[Selected passage]
+ + +
Jesus told of only two people that had “great faith”. He said that a Roman Centurion who wanted his servant healed had “great faith” (Matt. 8:10). The only other person who was told this is the mother in our text today. This is a mother who had “great faith”.

Mother’s have so many pressures on them today that it can be difficult to prioritize what do to and how to do it. If we were to look at what God considers of greatest importance, it would be faith, and the picture here of the Canaanite woman exemplifies great faith. People may never know your name, like this woman here, but the impact of your faith may change everything.

In Matthew 15:21-28, we see through this Mother: 1) The Setting for Great Faith, 2) The Qualities of Great Faith and 3) The Lord’s Response to Great Faith.

1) The Setting for Great Faith: Matthew 15:21

Matthew 15:21 [21]And Jesus went away from there and withdrew to the district of Tyre and Sidon. (ESV)

Until this time Jesus had carried on most of His ministry in Galilee; but now He went away because of the rapidly mounting pressures that faced Him there.

He was under pressure first of all from the multitudes who followed Him from place to place and were convinced He was the long-predicted Messiah. They were right in recognizing that His miraculous powers marked Him as the true Messiah, but they were wrong about the kind of Messiah He had come to be. They expected Him to deliver them from the oppressive Romans and their Herodian lackeys and to usher in an unending period of political freedom and material prosperity. After His feeding of the five thousand, they even intended “to come and take Him by force, to make Him king” (John 6:15).

Second, Jesus was under the pressure of possible arrest and execution by Herod Antipas, who thought Jesus was John the Baptist come back from the dead (Matt. 14:2). The king’s jealous hatred of anyone who threatened his throne would have led him to murder Jesus just as coldly as he had John.

The greatest pressure, however, was from the Jewish religious leaders. The scribes and Pharisees of Galilee had already determined to destroy Jesus (12:14), and after He rebuked and embarrassed the delegation from Jerusalem by showing the ungodliness of their man-made traditions (15:1–9), the danger from the religious establishment escalated.

Quote: As Alfred Edersheim commented, Jesus “was saying distinctly un-Jewish things,” and even the enthusiasm of the multitudes cooled rapidly when He began to make clear what allegiance to Him demanded (John 6:60–66).

Besides His need for physical refreshment and time to be alone with the twelve, Jesus therefore had those additional reasons to find a place of temporary retreat. He had moved away by going across the Sea of Galilee to Bethsaida Julias, only to be followed by a massive crowd whom He miraculously fed. And after crossing back over to the Plain of Gennesaret just south of Capernaum, He was immediately recognized and was again surrounded by the sick, crippled, and diseased who wanted healing.
+ + +
[Available data]
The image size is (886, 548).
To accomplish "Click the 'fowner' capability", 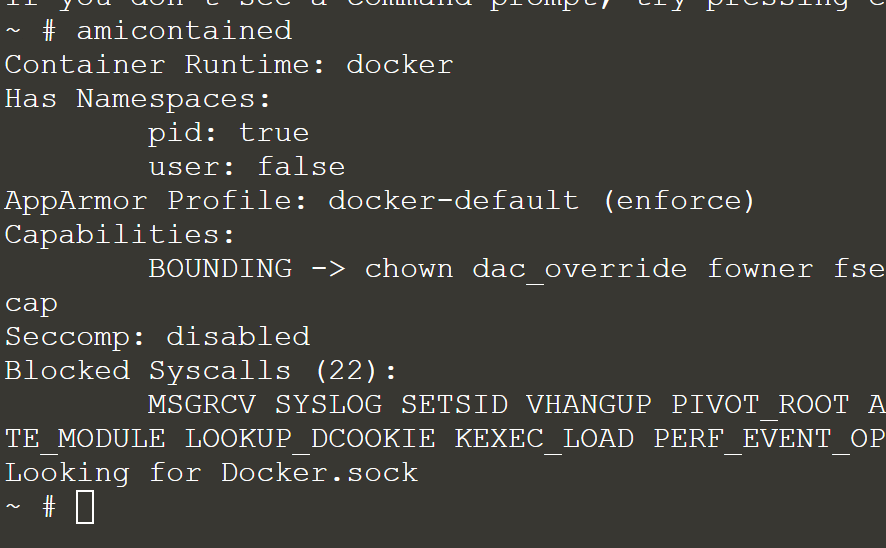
+ + +
[Exercise set]
a - Answer these about the passage on great faith, one line each:
(i) Besides the mother, who did Jesus say had "great faith"?
(ii) To what district did Jesus withdraw in Matthew 15:21?
(iii) Who did Herod Antipas think Jesus was?
b - Please write out the part of the passage on great faith starting with "In Matthew 15:21-28, we" and going on through "to Great Faith.".
The material isn't needed for what follows.

[Solutions to the problems]
a -
(i) A Roman Centurion who wanted his servant healed.
(ii) The district of Tyre and Sidon.
(iii) John the Baptist come back from the dead.

b -
In Matthew 15:21-28, we see through this Mother: 1) The Setting for Great Faith, 2) The Qualities of Great Faith and 3) The Lord’s Response to Great Faith.